++++ Given data ++++
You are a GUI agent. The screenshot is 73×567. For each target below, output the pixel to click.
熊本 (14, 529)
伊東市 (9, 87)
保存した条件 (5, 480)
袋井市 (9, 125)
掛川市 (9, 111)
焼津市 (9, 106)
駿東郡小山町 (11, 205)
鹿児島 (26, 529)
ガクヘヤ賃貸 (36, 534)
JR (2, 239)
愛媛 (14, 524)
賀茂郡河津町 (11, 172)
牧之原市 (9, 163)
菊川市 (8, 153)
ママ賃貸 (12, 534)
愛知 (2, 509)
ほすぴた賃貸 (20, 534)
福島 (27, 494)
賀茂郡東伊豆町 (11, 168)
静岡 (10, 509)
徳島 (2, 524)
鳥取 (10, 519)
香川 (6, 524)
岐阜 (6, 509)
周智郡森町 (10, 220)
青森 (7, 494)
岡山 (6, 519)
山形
++++
Exercise brief. Return every one of the lines above unchanged, character for character.

Solution to this problem.
You are a GUI agent. The screenshot is 73×567. For each target below, output the pixel to click.
熊本 (14, 529)
伊東市 (9, 87)
保存した条件 (5, 480)
袋井市 (9, 125)
掛川市 (9, 111)
焼津市 (9, 106)
駿東郡小山町 (11, 205)
鹿児島 (26, 529)
ガクヘヤ賃貸 (36, 534)
JR (2, 239)
愛媛 (14, 524)
賀茂郡河津町 (11, 172)
牧之原市 (9, 163)
菊川市 (8, 153)
ママ賃貸 (12, 534)
愛知 (2, 509)
ほすぴた賃貸 (20, 534)
福島 (27, 494)
賀茂郡東伊豆町 (11, 168)
静岡 (10, 509)
徳島 (2, 524)
鳥取 (10, 519)
香川 (6, 524)
岐阜 (6, 509)
周智郡森町 (10, 220)
青森 (7, 494)
岡山 (6, 519)
山形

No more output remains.